Bone tissue is constantly remodeled, broken down by osteoclasts and built up by osteoblasts. With age the balance of activity between these two cell populations shifts to favor osteoclasts. The result is ever weaker and more brittle bones, the condition known as osteoporosis. Numerous mechanisms may contribute to this cellular imbalance, with the signaling of senescent cells clearly implicated on the basis of recent evidence. The open access paper noted here looks another of the possible contributions, the aging of mesenchymal stem cells in the bone marrow.
Aging is a gradual process that results in a loss of tissue homeostasis, driving a progressive deterioration of tissue and organ functions mainly due to cellular damage accumulated throughout life. The human skeleton is especially affected by the passage of time: bone loss begins as early as the third decade of life, immediately after peak bone mass. In humans, bone is a highly active tissue which undergoes continuous self-regeneration throughout adulthood to maintain structural integrity in a process called bone remodeling. It has been estimated that the entire skeleton is remodeled every 10 years.

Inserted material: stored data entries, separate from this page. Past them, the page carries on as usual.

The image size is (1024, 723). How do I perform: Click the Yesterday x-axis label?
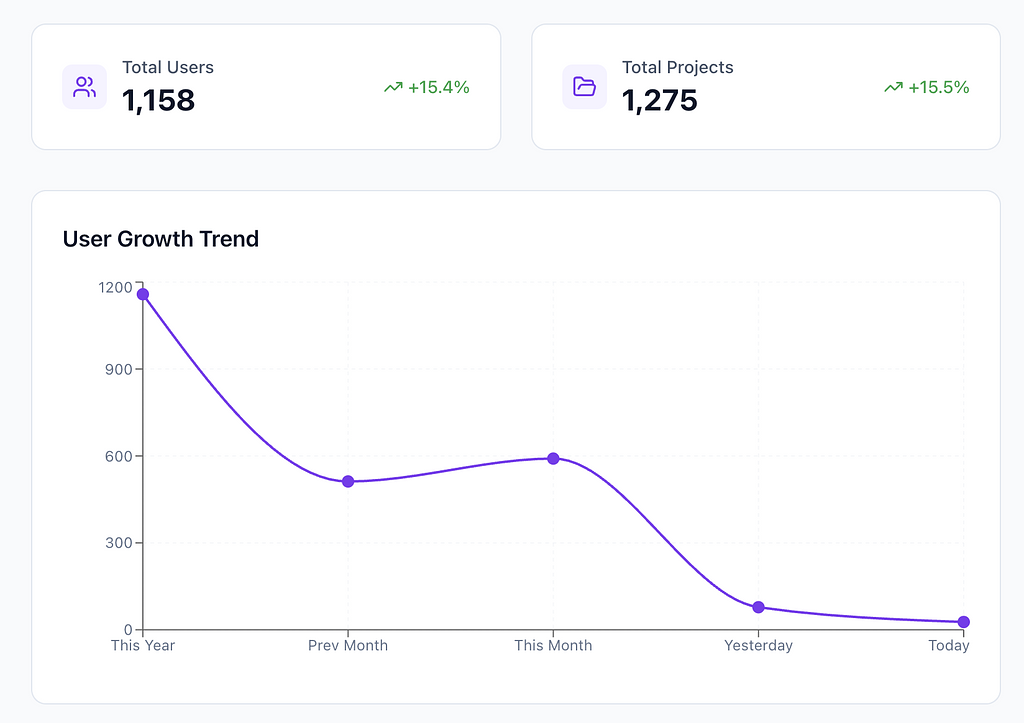[758, 645]
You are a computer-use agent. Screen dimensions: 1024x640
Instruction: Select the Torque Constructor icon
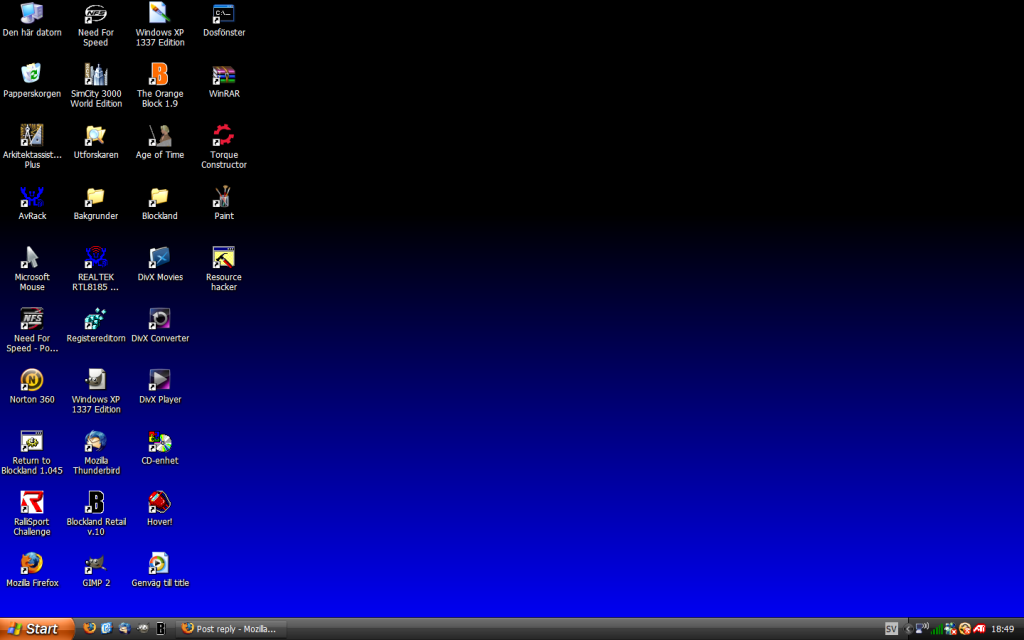(x=223, y=136)
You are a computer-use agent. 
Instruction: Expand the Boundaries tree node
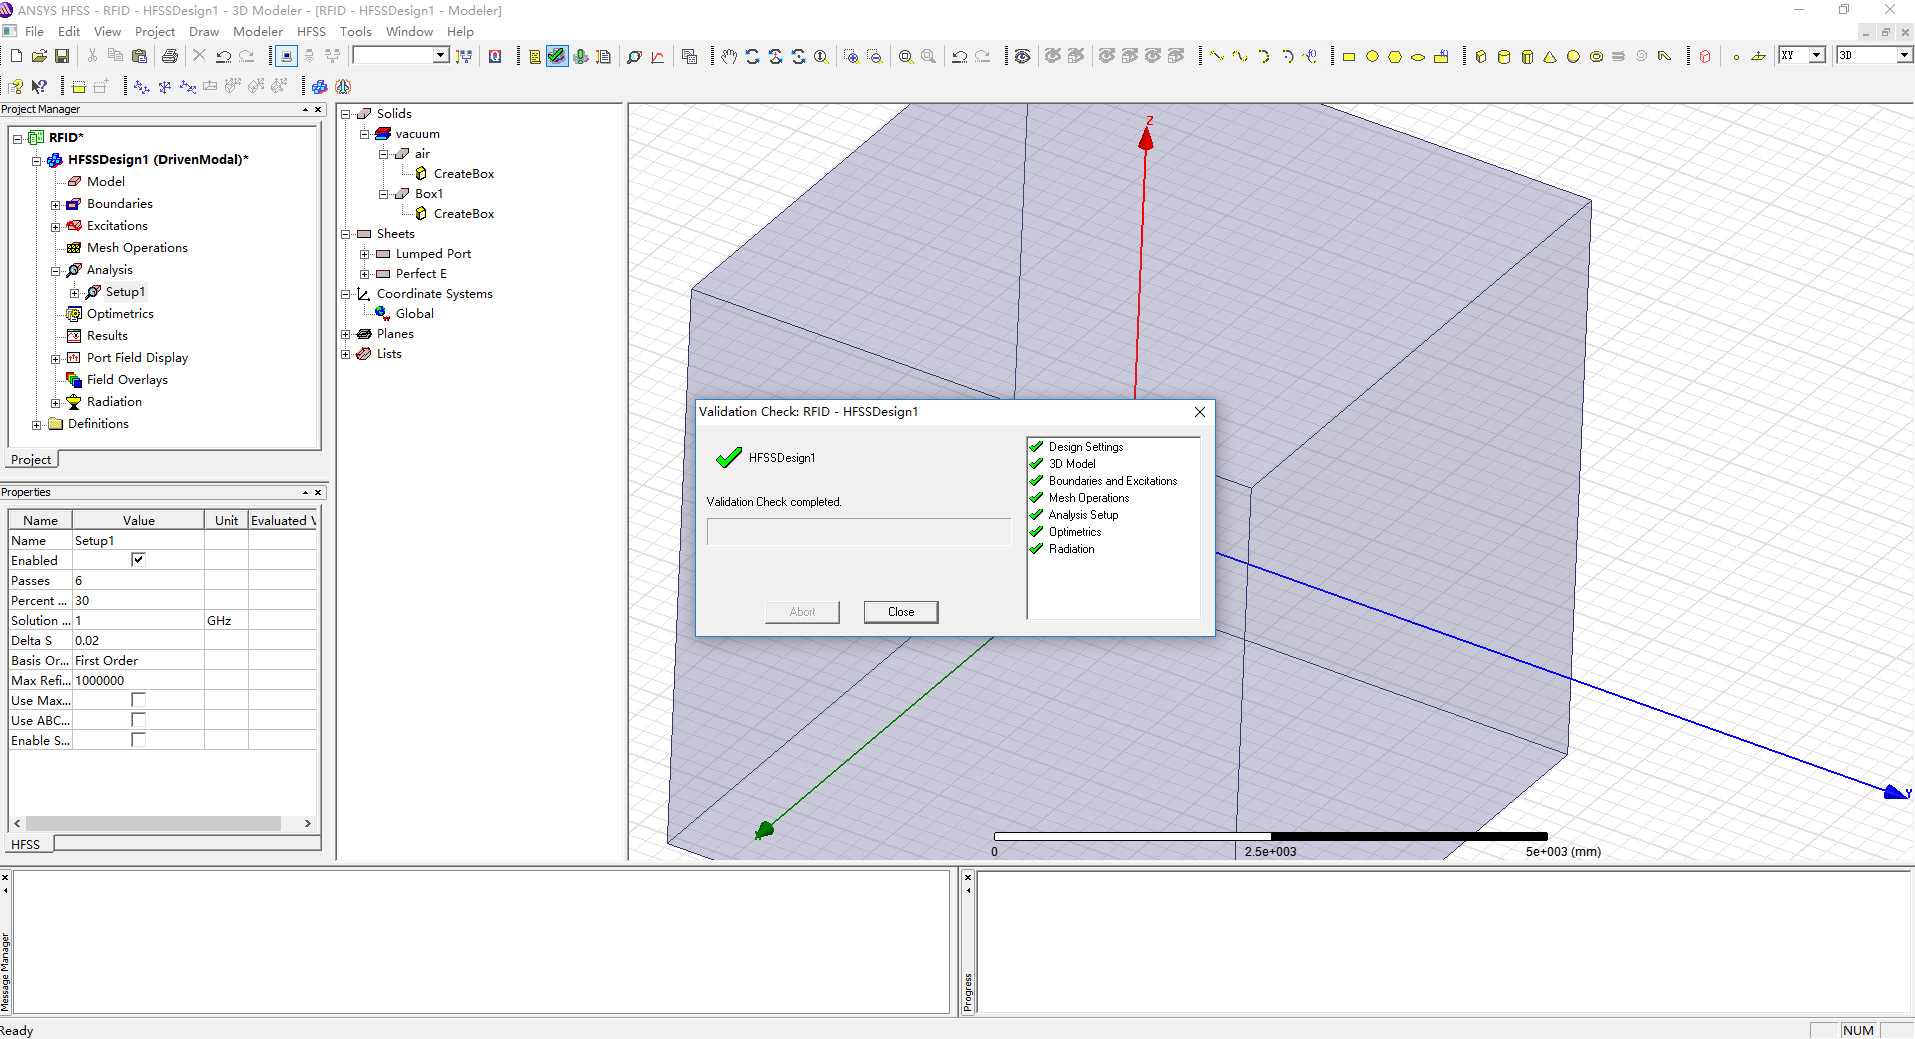click(56, 204)
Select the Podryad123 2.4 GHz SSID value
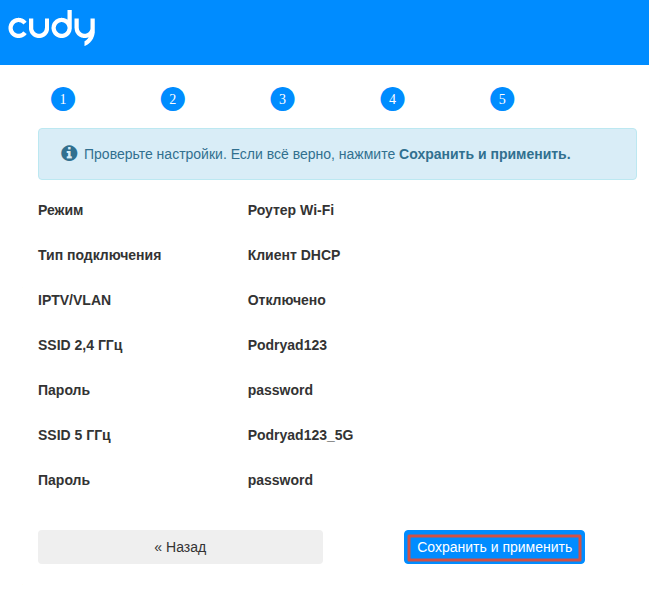Viewport: 649px width, 590px height. (x=287, y=345)
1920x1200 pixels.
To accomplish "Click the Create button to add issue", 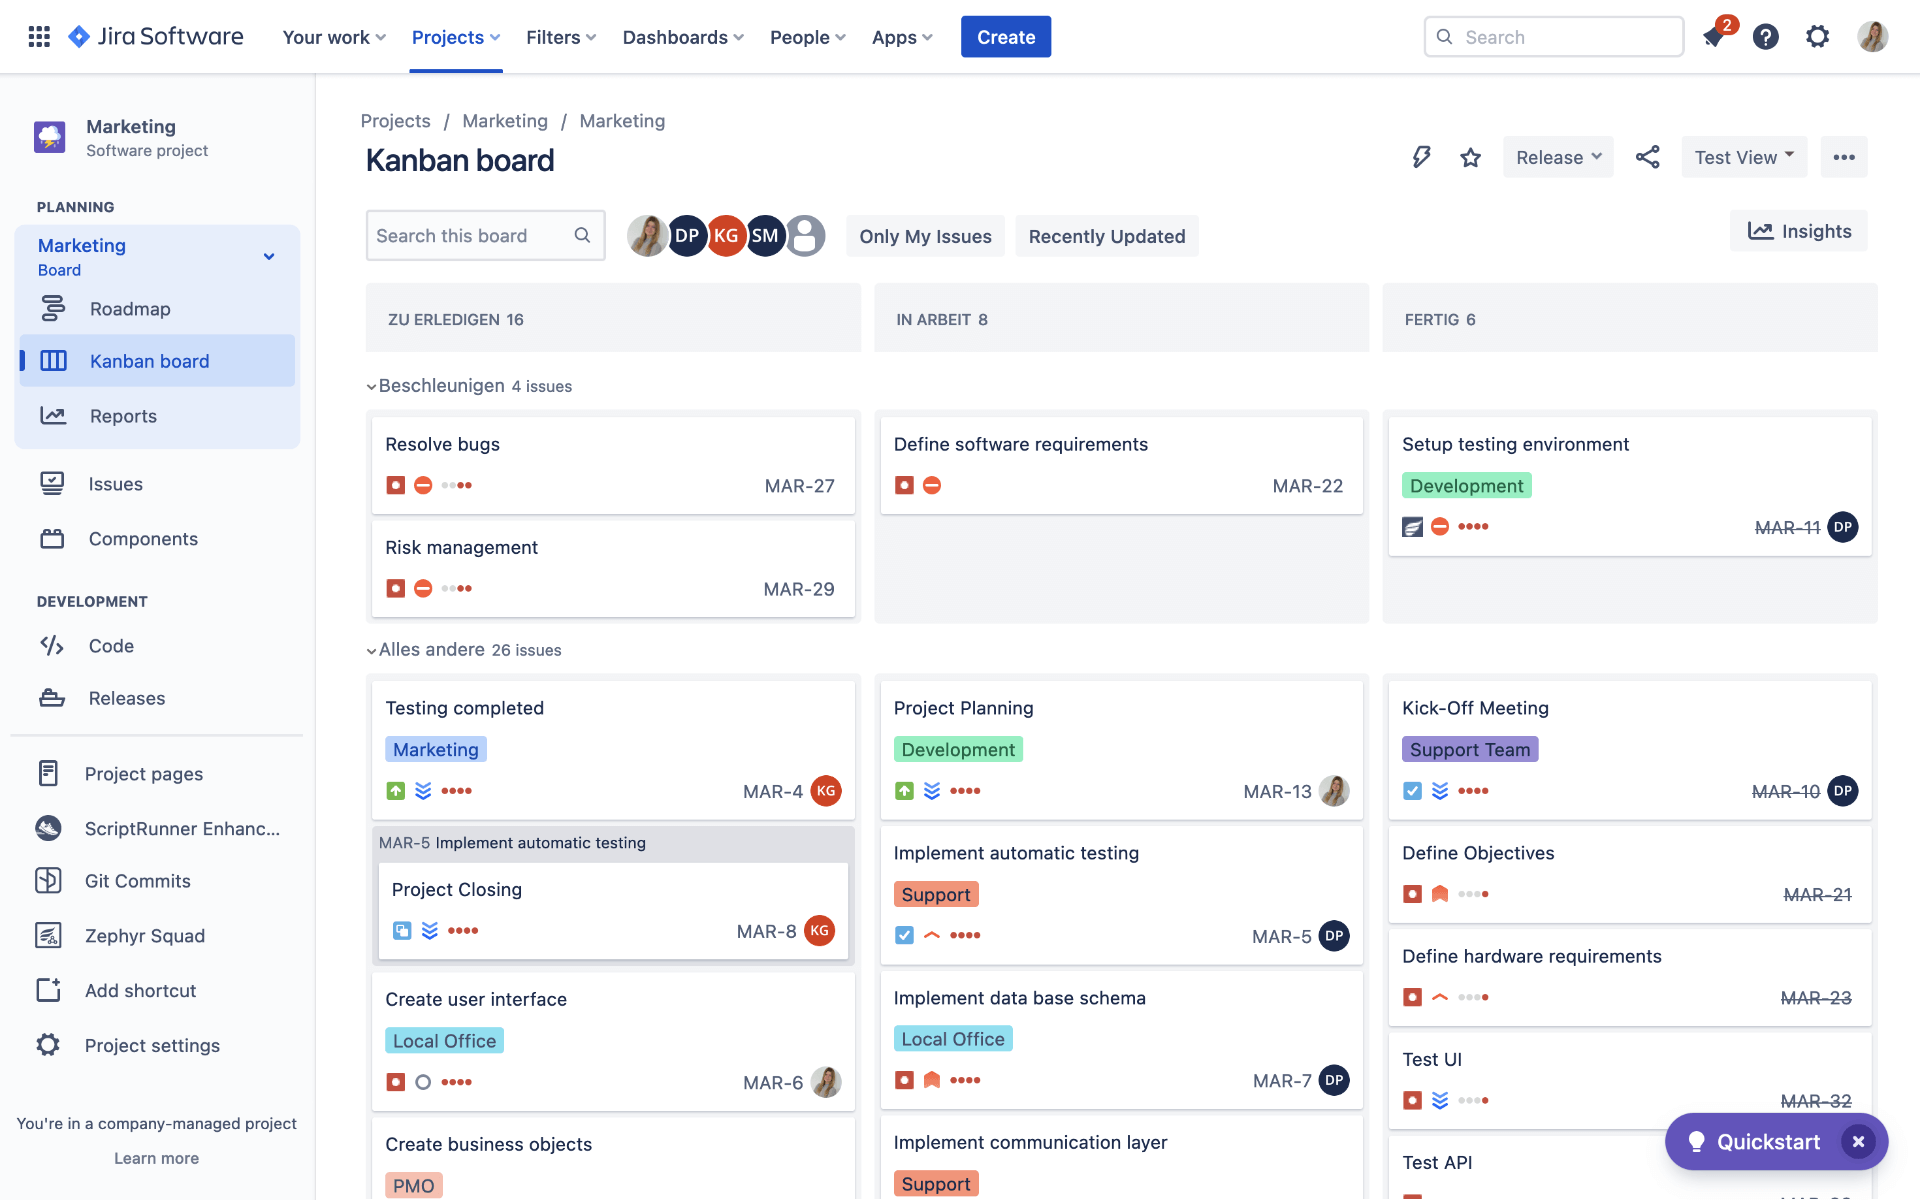I will [1006, 36].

Throughout young adulthood more bone is formed than is resorbed, resulting in an increase in bone mass. Later on, throughout adulthood when the growth period is finished, the amount of resorbed bone equals that which is subsequently formed (remodeling balance). In the elderly, the amount of bone resorbed is greater than the amount of bone formed; accordingly, a decrease in bone mineral density occurs. As a consequence, bone aging is the main risk factor for primary osteoporosis, characterized by a reduction in bone mineral density, predisposing the elderly population to an increased risk of fractures.
Mesenchymal stem cells (MSCs) are non-hematopoietic stem cells which can be isolated from many tissues and have the capacity of self-renewal and to differentiate into various mesodermal cell types, such as osteoblasts, chondrocytes, and adipocytes. In bone, the process of osteogenesis is driven by a sequential cascade of biological processes initiated by the recruitment of MSCs to bone remodeling sites and subsequent proliferation. During the first steps of differentiation, MSCs proliferate and commit to actively proliferating pre-osteoblasts which do not secrete extracellular matrix (ECM). They further mature into non-proliferating osteoblasts involved in initial matrix secretion, maturation, and mineralization.
In the aging process, bone loss is caused not only by enhanced bone resorption activity but also by functional impairments of MSCs. At the cellular level, the MSC pool in the bone marrow niche shows a biased differentiation into adipogenesis at the cost of osteogenesis. This differentiation shift leads to decreased bone formation, contributing to the etiology of osteoporosis.